Ci raggiungono gli elbani del Social Forum e di Rifondazione e prendiamo
tutti insieme il Traghetto straordinario che la Moby ci ha gentilmente
messo a disposizione.
Senza, avremmo dovuto passare la notte a Piombino: questa bella giornata
finisce con un grande ringraziamento all’equipaggio della Giraglia.
Umberto
Mazzantini
La foto mostra
gruppo degli Elbani che il 15 febbraio 2003 hanno partecipato alla
gigantesca manifestazione per la pace di Roma, con l’ormai mitico
striscione “ELBA ISOLA PER LA PACE”, che dopo aver avuto l'onore
di aprire una edizione del TG Rai, era stato stato sparato dal
satellite in tutto il mondo.
Ed in particolare questa immagine fissa il momento in cui la pacifica
Task-Force degli isolani, un po' disubbidienti si sa per natura, aveva
quasi "rubato" la testa di uno sterminato corteo, e
proponeva la sua proposta di Pace in verde.

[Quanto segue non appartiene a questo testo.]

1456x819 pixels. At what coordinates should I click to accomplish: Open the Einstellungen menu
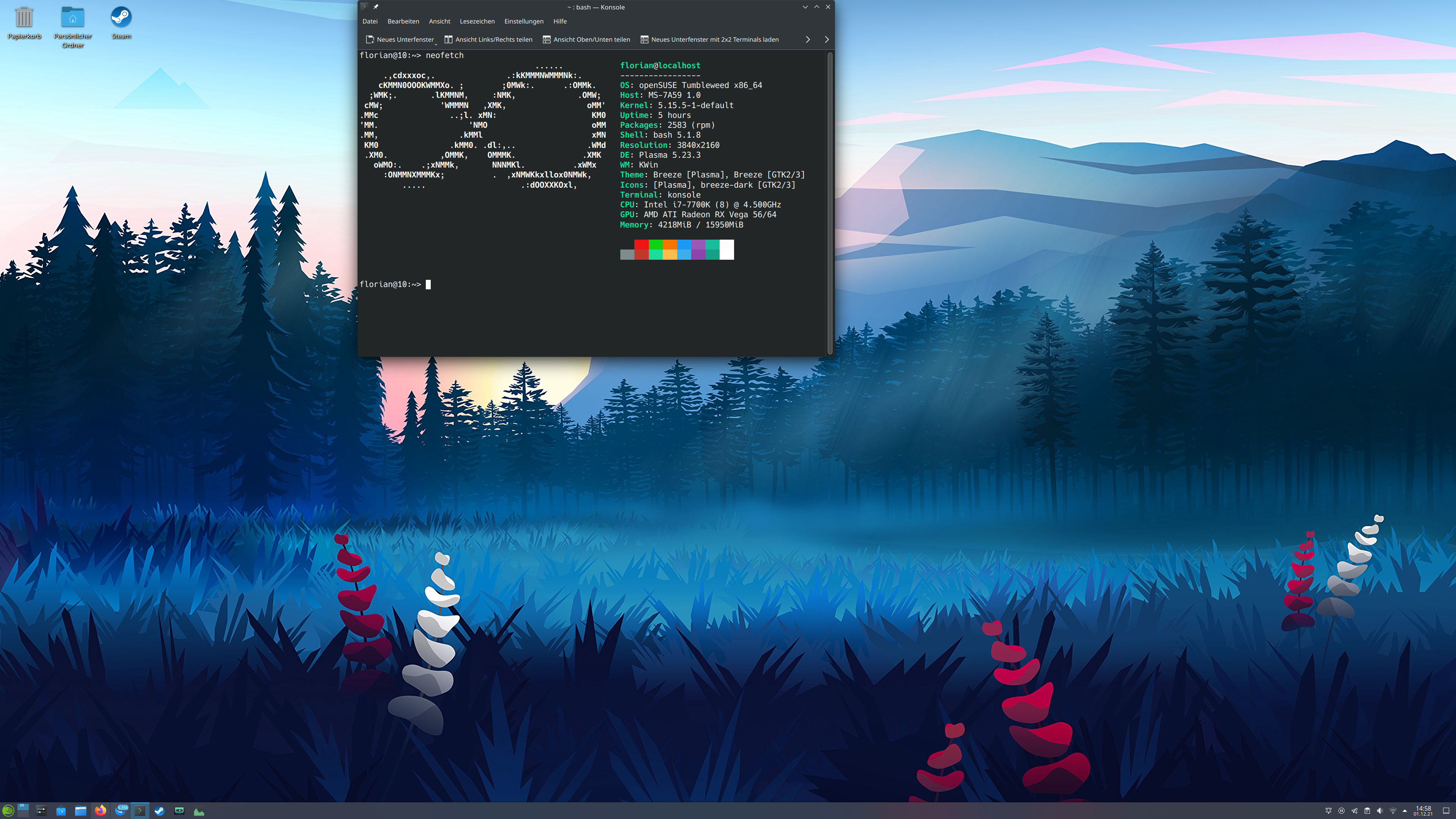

La foto è piaciuta molto, tanto da essere una tra quelle selezionate
per la compilazione di un CD allegato ai quotidiani l’Unità, il
Manifesto, Liberazione e dal settimanale Carta ed in vendita in tutte
le edicole a 1,90 €.
Tra i tre milioni di Roma, molti hanno voluto fissare i colori di quel
giorno ed hanno inviato le loro foto all’Unità OnLine da Roma,
Londra, Dublino, Tokyo, persino dalla base antartica di Amudsen-Scott,
al Polo Sud, centinaia di immagini che vengono riproposte nel CD
distribuito dai quattro giornali
E' uno straordinario diario collettivo di una giornata bella ed
esaltante della quale hanno scritto un piccolo frammento colorato gli
oltre 250 elbani ed elbane che hanno partecipato.